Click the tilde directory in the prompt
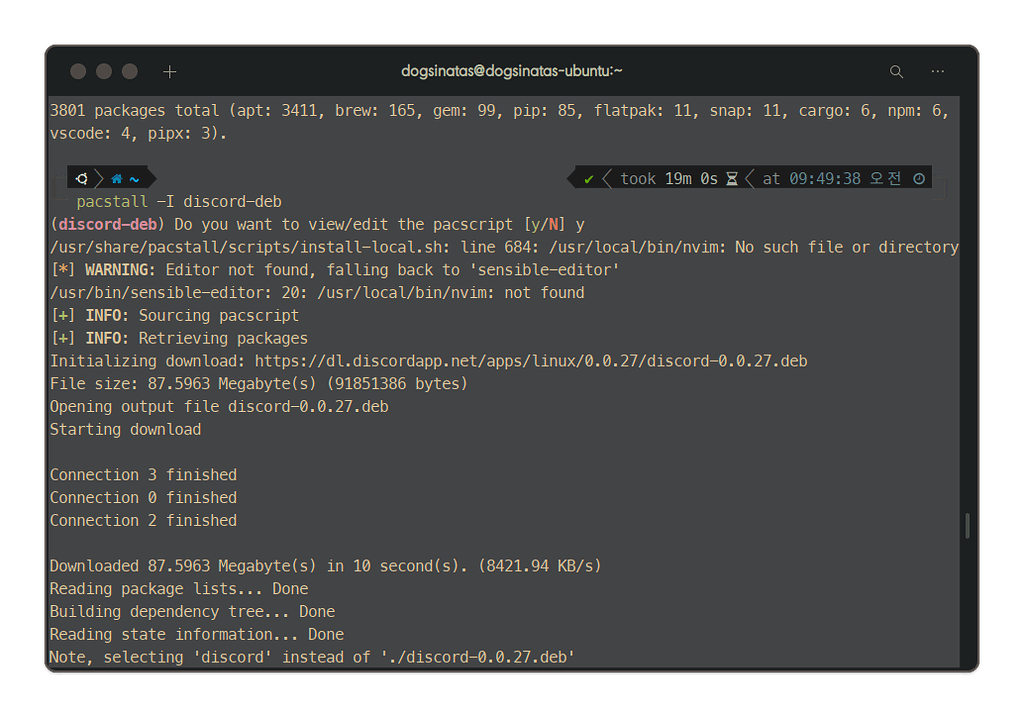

...

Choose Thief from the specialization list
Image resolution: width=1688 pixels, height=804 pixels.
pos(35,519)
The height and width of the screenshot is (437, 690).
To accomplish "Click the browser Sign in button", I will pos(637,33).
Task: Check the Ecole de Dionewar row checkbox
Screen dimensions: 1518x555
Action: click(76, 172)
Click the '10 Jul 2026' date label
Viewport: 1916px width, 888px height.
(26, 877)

■ **Written task**
Recast the stretch of the listing above, from the line containing "Choose Thief from the specialization list" through the line containing "I will pos(637,33).", as a numbered list, omitting any blank lines.

■ **Written answer**
1. Choose Thief from the specialization list
2. Image resolution: width=1688 pixels, height=804 pixels.
3. pos(35,519)
4. The height and width of the screenshot is (437, 690).
5. To accomplish "Click the browser Sign in button", I will pos(637,33).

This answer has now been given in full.